Read Pressure Drop Online

Authors: Peter Abrahams

Pressure Drop (15 page)

“But there must be more we can do.”

“Like what?”

“I don't know what. You're the cop. You tell me.”

Detective Delgado's eyes narrowed again. Then she said, “Aw, shit,” reached into her pocket, took out the cigarettes, lit one, sucked deeply and tossed the match on the floor. She blew a cloud of smoke luxuriously through her nostrils. “The Surgeon-General says I'm an addict, like a drug addict, you know? I know what an addict is. I bust them every goddamn day of my life.” She took another deep drag. “You got any money?”

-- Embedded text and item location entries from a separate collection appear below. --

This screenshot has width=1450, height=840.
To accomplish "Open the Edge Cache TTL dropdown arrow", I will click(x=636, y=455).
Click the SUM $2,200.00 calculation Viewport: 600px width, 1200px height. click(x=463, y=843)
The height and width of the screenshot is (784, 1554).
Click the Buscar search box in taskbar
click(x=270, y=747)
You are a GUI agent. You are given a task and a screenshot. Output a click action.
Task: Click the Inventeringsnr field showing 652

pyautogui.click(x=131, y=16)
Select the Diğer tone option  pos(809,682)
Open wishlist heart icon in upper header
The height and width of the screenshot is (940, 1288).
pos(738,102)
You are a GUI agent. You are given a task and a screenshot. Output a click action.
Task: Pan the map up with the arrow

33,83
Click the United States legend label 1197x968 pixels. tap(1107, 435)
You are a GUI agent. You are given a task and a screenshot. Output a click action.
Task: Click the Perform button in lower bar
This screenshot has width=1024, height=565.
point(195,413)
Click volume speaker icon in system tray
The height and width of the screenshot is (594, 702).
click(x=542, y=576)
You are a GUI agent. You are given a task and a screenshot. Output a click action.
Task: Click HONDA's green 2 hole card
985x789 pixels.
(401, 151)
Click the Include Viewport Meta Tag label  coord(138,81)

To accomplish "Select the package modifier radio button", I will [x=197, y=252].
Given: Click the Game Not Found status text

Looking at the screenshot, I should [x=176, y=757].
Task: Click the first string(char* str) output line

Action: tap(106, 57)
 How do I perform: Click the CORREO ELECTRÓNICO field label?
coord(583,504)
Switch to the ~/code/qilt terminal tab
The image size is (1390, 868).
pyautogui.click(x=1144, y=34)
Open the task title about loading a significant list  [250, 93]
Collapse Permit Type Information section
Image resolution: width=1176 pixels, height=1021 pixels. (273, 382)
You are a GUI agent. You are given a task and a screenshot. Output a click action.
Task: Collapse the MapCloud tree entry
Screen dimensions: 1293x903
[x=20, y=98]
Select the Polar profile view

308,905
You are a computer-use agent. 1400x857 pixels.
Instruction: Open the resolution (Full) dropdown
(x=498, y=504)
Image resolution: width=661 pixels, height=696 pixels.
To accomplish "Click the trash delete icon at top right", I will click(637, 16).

“What kind of money?” Nina asked, wondering for a second if some sort of incentive beyond the detective's salary was being suggested.

“Reward money,” replied the detective. “For information leading to the recovery of. Don't say arrest or apprehension or any of that shit. In fact, say no questions asked.”

“How much?”

“Not too much. We don't want anyone to think you're rich. You're not, are you?”

“No. What about five thousand?”

“Make it ten if you can. People will do a lot for ten grand in this town, even something good.”

After Detective Delgado left, Nina lay down again. She had to get the reward set up. She thought about the best way to do that, wishing she had asked Detective Delgado. Then she tried to recall the clinical definition of “psychotic” from Psych 101, especially what it said about violence. Her eyes closed. She drifted toward a dream. It began with a genteel voice saying: “Candy, dear?” Then the telephone rang. Nina jerked up in the bed, grabbed the receiver.

“Hello?”

“Where the heck are you?” said a high-pitched voice. “It's nine twenty-three and I've been trying to reach you for hours.”

“Who is this?” said Nina, fighting to shake off her dream, and whatever drug they had her on.

“Who is this? Who is this? Is something wrong with you? We just talked yesterday and you said you'd get back to me.” It was the Birdman.

“Oh God.”

“Oh God? What do you mean, ‘Oh God'? I'm at Condé Nast right now and the most crucial meeting of my entire life starts in … four and a half minutes.”

“Postpone it till next week.”

“Postpone it? What do I tell them?”

“Tell them anything. Tell them your mother died.”

“My mother's been dead for ten years.”

“Then it won't be a lie.”

“Listen, god darn it. Is this some kind of what-do-you-call-it? Shakedown? Are you trying to get more money out of me? Because if that's the case, I think it's highly unethical, and what's more—”

Nina hung up. Now she was wide awake. She started to get out of bed. The door flew open and Jason rushed in.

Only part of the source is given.